▶ **Source material**

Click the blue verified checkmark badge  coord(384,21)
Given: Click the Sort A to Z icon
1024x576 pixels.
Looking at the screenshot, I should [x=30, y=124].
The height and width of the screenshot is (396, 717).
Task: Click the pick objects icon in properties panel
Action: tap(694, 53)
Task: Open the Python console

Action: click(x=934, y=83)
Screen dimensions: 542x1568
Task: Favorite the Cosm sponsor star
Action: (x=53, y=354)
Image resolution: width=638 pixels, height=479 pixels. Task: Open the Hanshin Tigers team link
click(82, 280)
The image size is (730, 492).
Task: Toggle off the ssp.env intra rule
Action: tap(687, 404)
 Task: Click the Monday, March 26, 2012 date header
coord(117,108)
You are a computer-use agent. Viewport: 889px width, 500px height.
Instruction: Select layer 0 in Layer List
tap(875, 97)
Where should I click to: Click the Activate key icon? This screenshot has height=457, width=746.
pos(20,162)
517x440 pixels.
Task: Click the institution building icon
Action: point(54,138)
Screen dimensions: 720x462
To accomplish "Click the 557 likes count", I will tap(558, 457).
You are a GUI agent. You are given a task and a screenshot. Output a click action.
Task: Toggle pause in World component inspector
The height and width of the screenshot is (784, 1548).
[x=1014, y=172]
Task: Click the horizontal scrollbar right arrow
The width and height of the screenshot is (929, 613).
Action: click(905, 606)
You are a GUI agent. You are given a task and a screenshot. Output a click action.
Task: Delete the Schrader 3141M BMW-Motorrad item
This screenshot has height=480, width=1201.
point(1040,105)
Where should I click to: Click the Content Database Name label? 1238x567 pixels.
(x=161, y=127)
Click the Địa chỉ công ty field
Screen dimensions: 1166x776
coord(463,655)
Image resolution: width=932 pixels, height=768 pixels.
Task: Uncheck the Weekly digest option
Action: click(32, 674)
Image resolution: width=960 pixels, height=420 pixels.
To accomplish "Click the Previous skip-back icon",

▶ **Prompt**
Scan the lines above, and whenever one holds the string "accomplish", copy it.

▶ **Exercise solution**
To accomplish "Click the 557 likes count", I will tap(558, 457).
To accomplish "Click the Previous skip-back icon",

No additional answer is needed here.